Yolo训练准备

准备数据:

1、当你阅读这份文档前,请确认你已经准备好了需要训练的图片,这些图片中包含需要识别的目标
2、请准备好标注工具,这里推荐用labelImg,下载地址: https://github.com/tzutalin/labelImg 
3、到这里你需要准备好Annotations 和 JPEGImages,Annotations里面放的是标注完数据生成的xml文件,xml里面有我们标注的信息,JPEGImages里面存放的是标注的图片,ImageSets里面是一个Main文件夹,Main里面是四个txt文件,四个里面我们训练主要要用的是train.txt和val.txt,再看labels文件夹,它是我们存放VOC转成yolo需要的格式数据后的一些txt文件,后面会将如何生成。接下来我们要说的就是create_main_txt.py脚本。







4、create_main_txt.py脚本
# coding:utf-8

import os
if __name__ == '__main__':
    path = os.getcwd()
    dataAnnotated = os.listdir(path + '/Annotations')#有待改善
    dataNum = len(dataAnnotated)  # 数据集数量

    ftest = open('ImageSets/Main/test.txt', 'w')  # 测试集
    ftrain = open('ImageSets/Main/train.txt', 'w')  # 训练集
    ftrainval = open('ImageSets/Main/trainval.txt', 'w')  # 训练验证集
    fval = open('ImageSets/Main/val.txt', 'w')  # 验证集
    testScale = 0.0  # 测试集占总数据集的比例
    trainScale = 0.85  # 训练集占训练验证集的比例

    i = 1
    testNum = int(dataNum * testScale)  # 测试集的数量
    trainNum = int((dataNum - testNum) * trainScale)  # 训练集的数量

    for name in dataAnnotated:
        (filename,extension) = os.path.splitext(name)
        if i <= testNum:

            ftest.write(str(filename) + "\n")

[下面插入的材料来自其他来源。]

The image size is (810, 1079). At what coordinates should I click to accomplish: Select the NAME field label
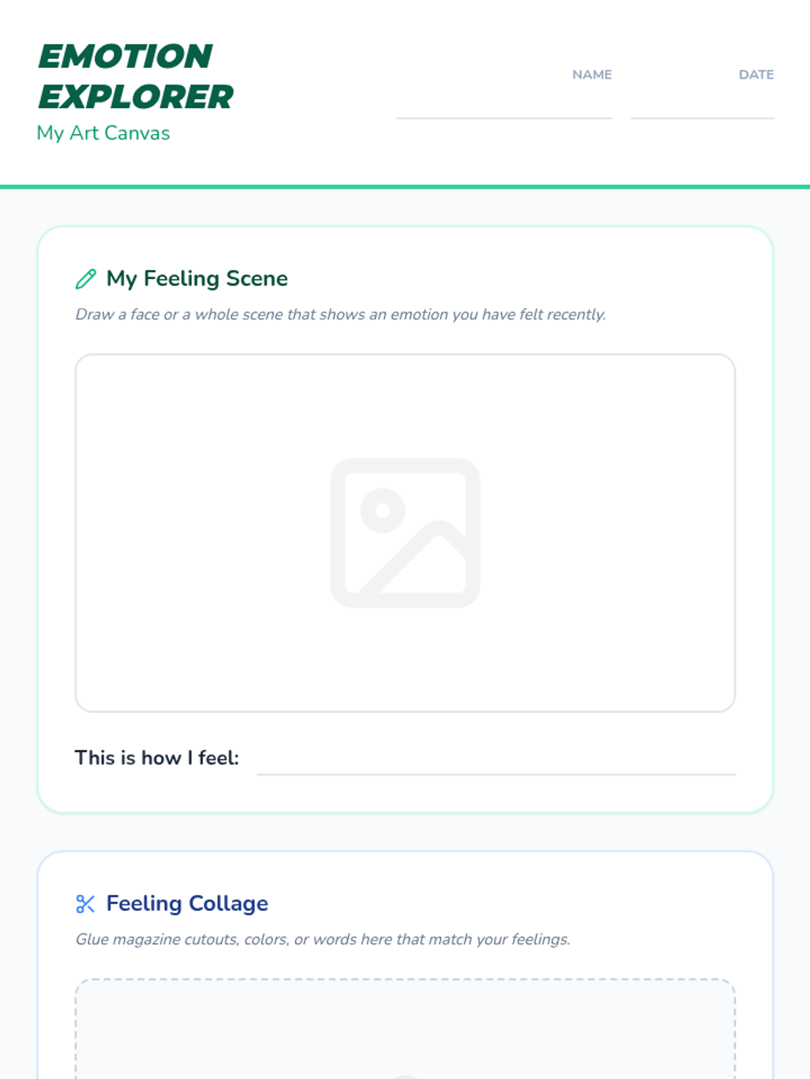click(592, 75)
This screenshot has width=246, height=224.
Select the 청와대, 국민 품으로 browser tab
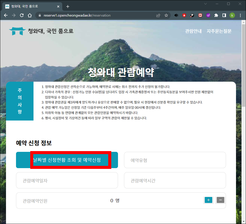[30, 6]
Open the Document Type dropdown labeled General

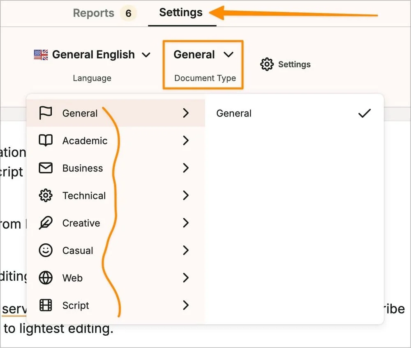coord(203,55)
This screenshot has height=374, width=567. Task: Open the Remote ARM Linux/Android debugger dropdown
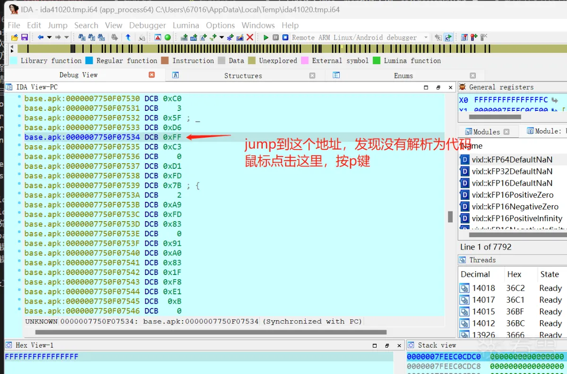pos(426,37)
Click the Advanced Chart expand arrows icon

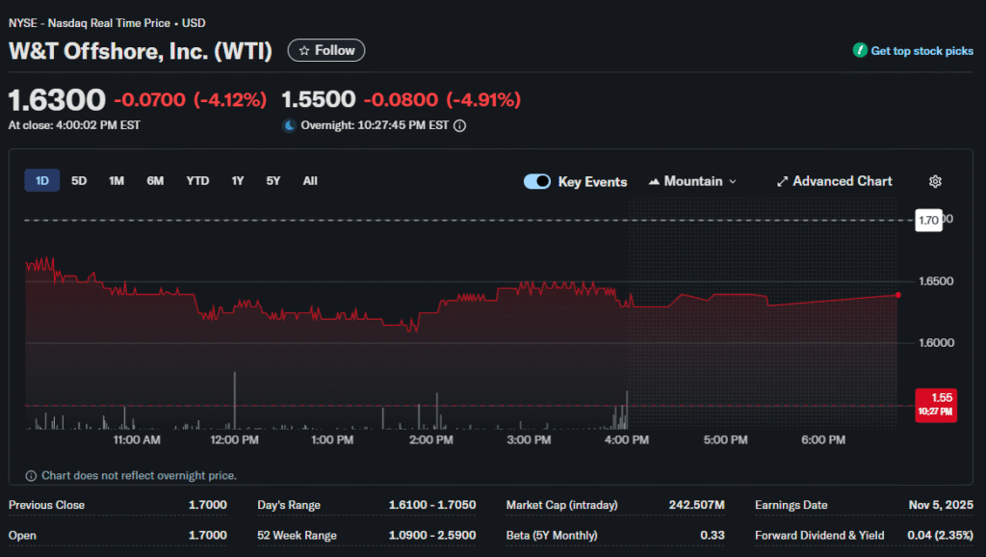(783, 181)
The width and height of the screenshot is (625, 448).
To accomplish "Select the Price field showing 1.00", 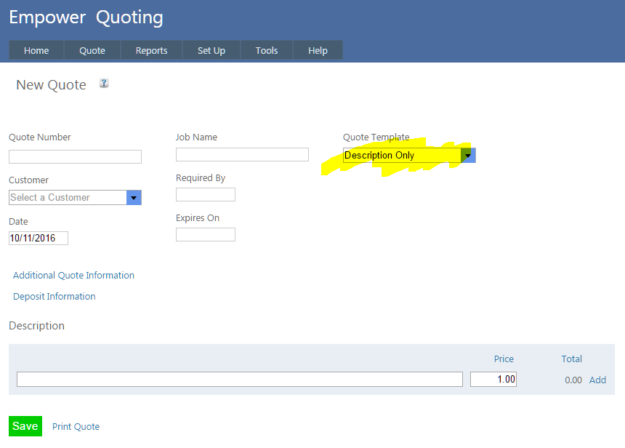I will pyautogui.click(x=493, y=379).
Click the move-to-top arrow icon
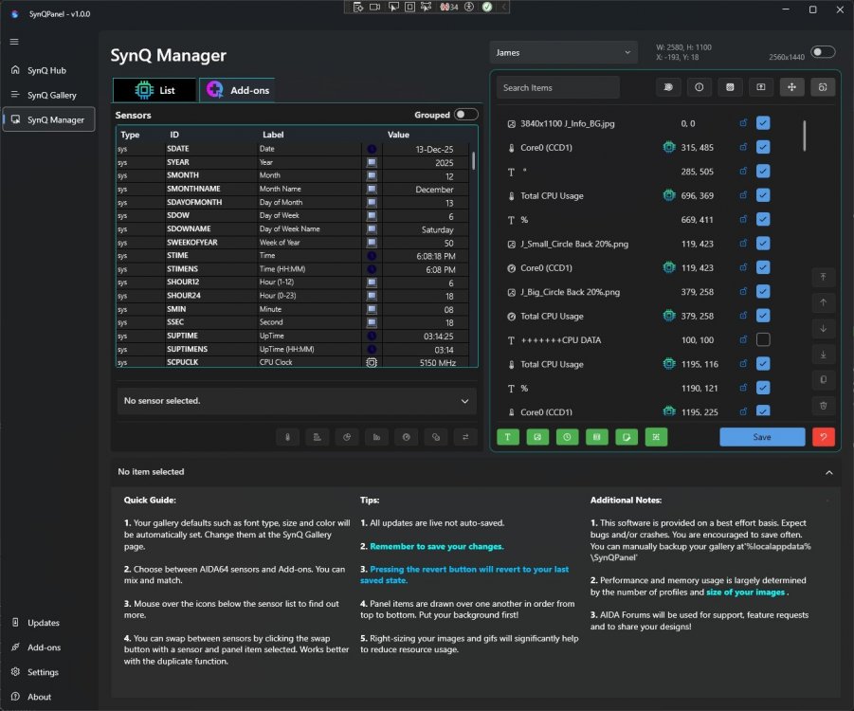 (824, 277)
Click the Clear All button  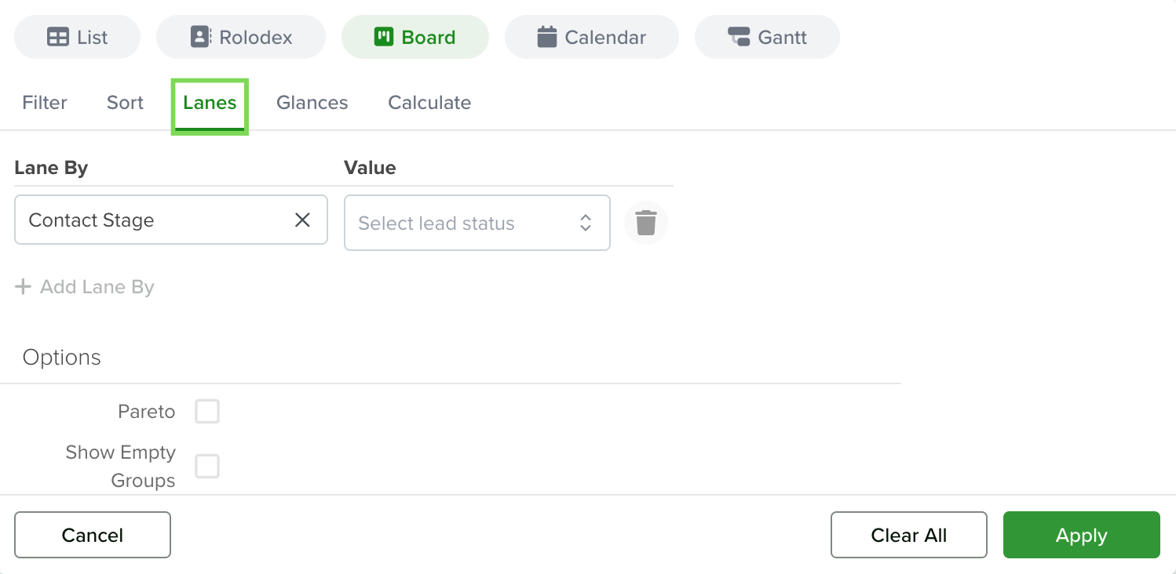point(909,535)
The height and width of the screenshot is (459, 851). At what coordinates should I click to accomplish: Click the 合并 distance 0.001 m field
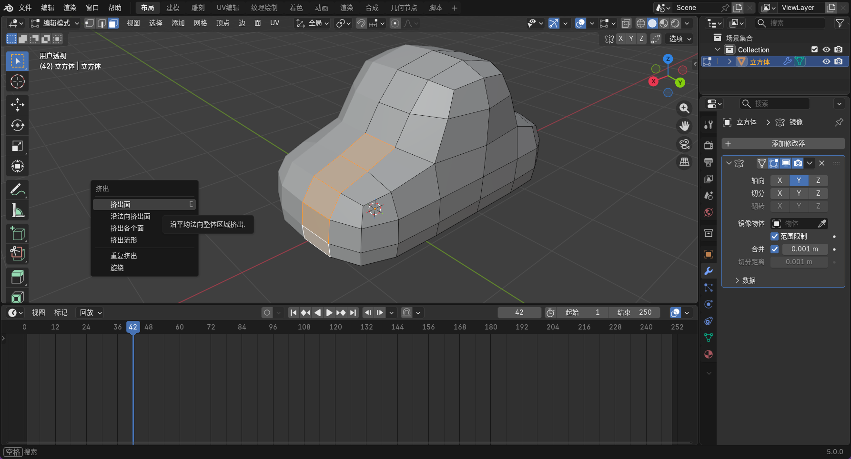[x=804, y=249]
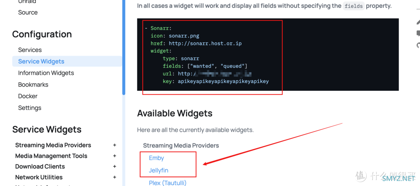Click the feedback speech bubble icon

pos(418,33)
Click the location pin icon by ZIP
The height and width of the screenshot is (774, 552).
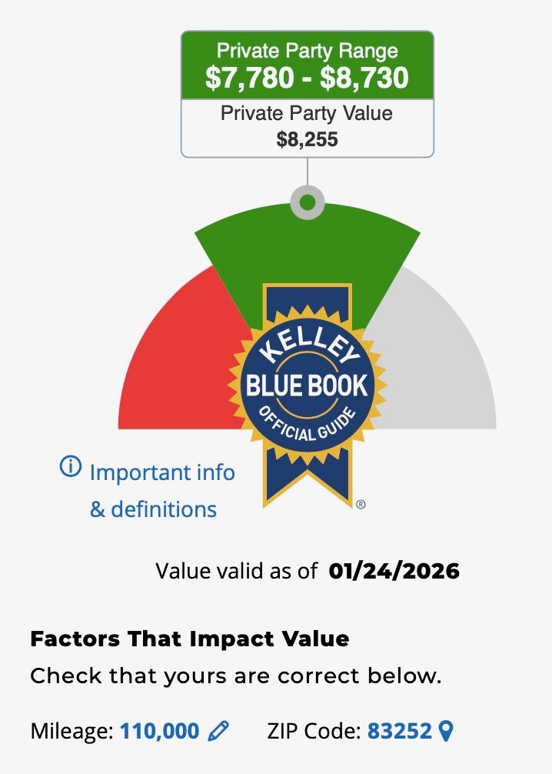pyautogui.click(x=445, y=730)
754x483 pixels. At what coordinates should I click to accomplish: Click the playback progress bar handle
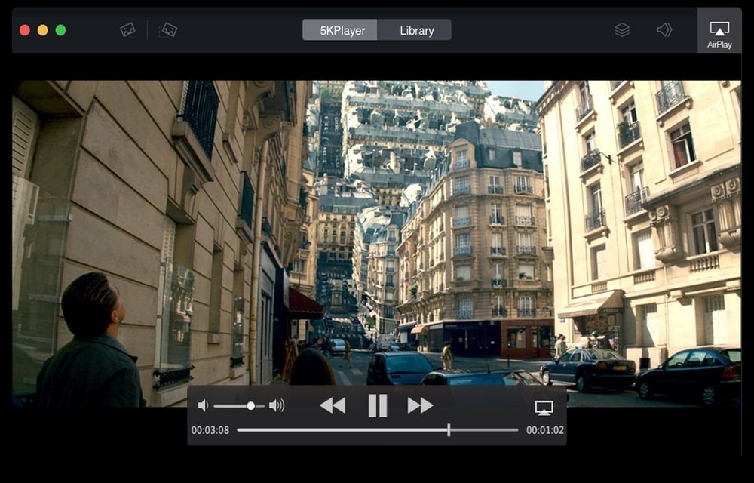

        elif i <= testNum + trainNum:

            ftrain.write(str(filename) + "\n")
            ftrainval.write(str(filename) + "\n")
        else:

            fval.write(str(filename) + "\n")
            ftrainval.write(str(filename) + "\n")
        i += 1
    ftrain.close
    ftrainval.close
    fval.close
    ftest.close

该脚本的作用主要是生成Main下的四个txt文件,txt中主要存放的各个集合(训练集、测试集,训练验证集、测试验证集)图片的绝对路径,需要注意的是我这边的脚本有点笨,前提是在Annotations里面的xml都是有效的(图片在用labelImg标记后即会生成,如果后面又删除标记的物体,那么即使图片里面没有我们要训练的问题,该图片对应的xml还在,这样的话也会拿去做训练),所有使用本脚本,请确保xml都是有效的。
5、到此,我们已经准备好了VOC格式的数据。接下来我们需要将VOC转成YOLO支持的数据。同样,也有一个脚本可以实现。 voc_label.py
6、voc_label.py。
import xml.etree.ElementTree as ET
import pickle
import os
from os import listdir, getcwd
from os.path import join

sets=[('2012', 'train'), ('2012', 'val'), ('2007', 'train'), ('2007', 'val'), ('2007', 'test')]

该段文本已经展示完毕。